Increasing calories burn on elliptical trainer

Choose a machine with handles to pump your arms while running. Exercise faster and then slower - when you’ll start to be breathless - slow down and speed up when you’ll breath normally again. Don’t avoid high resistance - set that level you’re able to keep on but it has to be challenging for you. This is you who should move platforms not platforms moving your legs. During working out in a steady pace, keep the pace of 120-140 moves per minute.

Rowing machine

This is the next machine which helps to achieve good results in fat burning. Within an hour you can burn over 1000 kcal. Its advantage is that it requires a full-body workout, but there are people who find training on a rowing machine very boring.

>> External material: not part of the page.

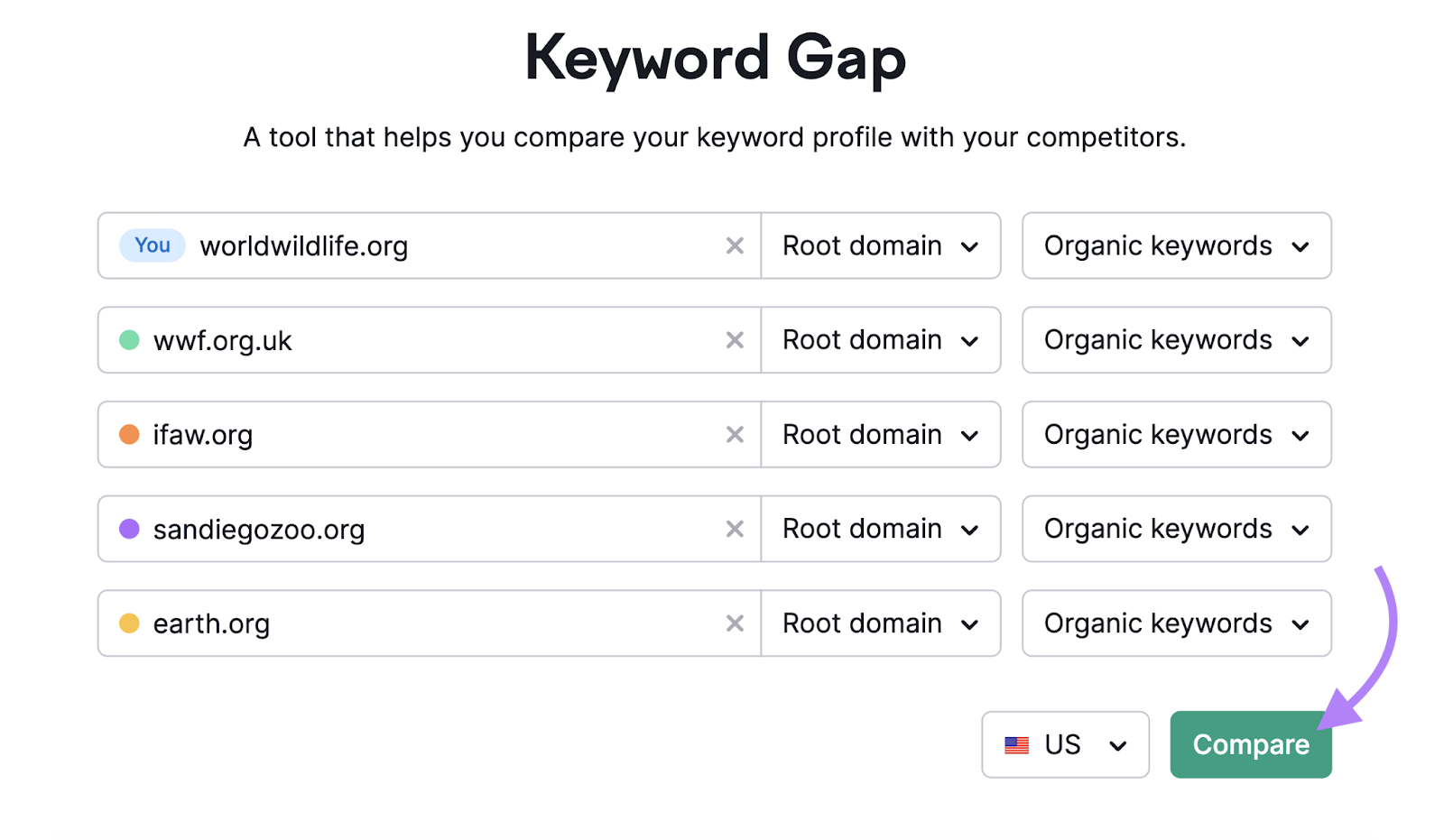Clear the earth.org domain field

Some of rowing machines are equipped with screens simulating a race with a virtual challenger - it motivates and makes training time passing by faster.

Increasing calories burn on a rowing machine

Rowing requires legs, back and arms work, that’s why make sure that you engage exactly that body parts in workout.

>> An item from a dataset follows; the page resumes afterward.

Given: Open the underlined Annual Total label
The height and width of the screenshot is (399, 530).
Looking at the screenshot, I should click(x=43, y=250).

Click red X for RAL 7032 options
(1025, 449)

Try to: row 250 meters very fast and next 100-150 meters in much slower pace. Repeat whole cycle 6-8 times.


Do you want to burn a lot of calories? Then don’t choose a stairmaster, which involves basically only calfs, back of thighs and buttocks work, what lets you burn only 400-500 kcal/hour. Like in elliptical trainer, here platforms are being moved almost by themselves. Training on stairmaster can’t be compared with going upstairs, when you have to use your muscles power to lift yourself up. Only machine with stairs going down gives similar effects and helps burning much more calories, close to the amount possible to achieve while exercising on the treadmill.

Increasing calories burn on a stairmaster

Choose a machine with sliding steps instead of the one with moving platforms. Don’t hold onto the railings.

Try: If you can’t use a better version of stairmaster and you can’t imagine working out on another machine, take dumbbells and holding them try to step on a higher stair not waiting until the stair will move down by itself with a slight touch of your leg.

How to burn more calories during exercises?

Always try to make a challenging training. You should be tired but not overstrained and bored! Don’t read magazines, don’t stare at the tv. Sidetracking from working out makes time passes by faster but burning fat slower. Focus on your muscles work and on challenging yourself during training.

Don’t bind yourself to the only one machine. For couple of months you’re working out on a bike? Start to use a treadmill and vice versa. Thanks to that your body will be constantly surprised by various types of activity and as a result you will burn fat more effectively.

*This article is for informational purposes only and does not constitute medical advice. The information contained herein is not a substitute for and should never be relied upon for professional medical advice. Always talk to your doctor about the risks and benefits of any treatment.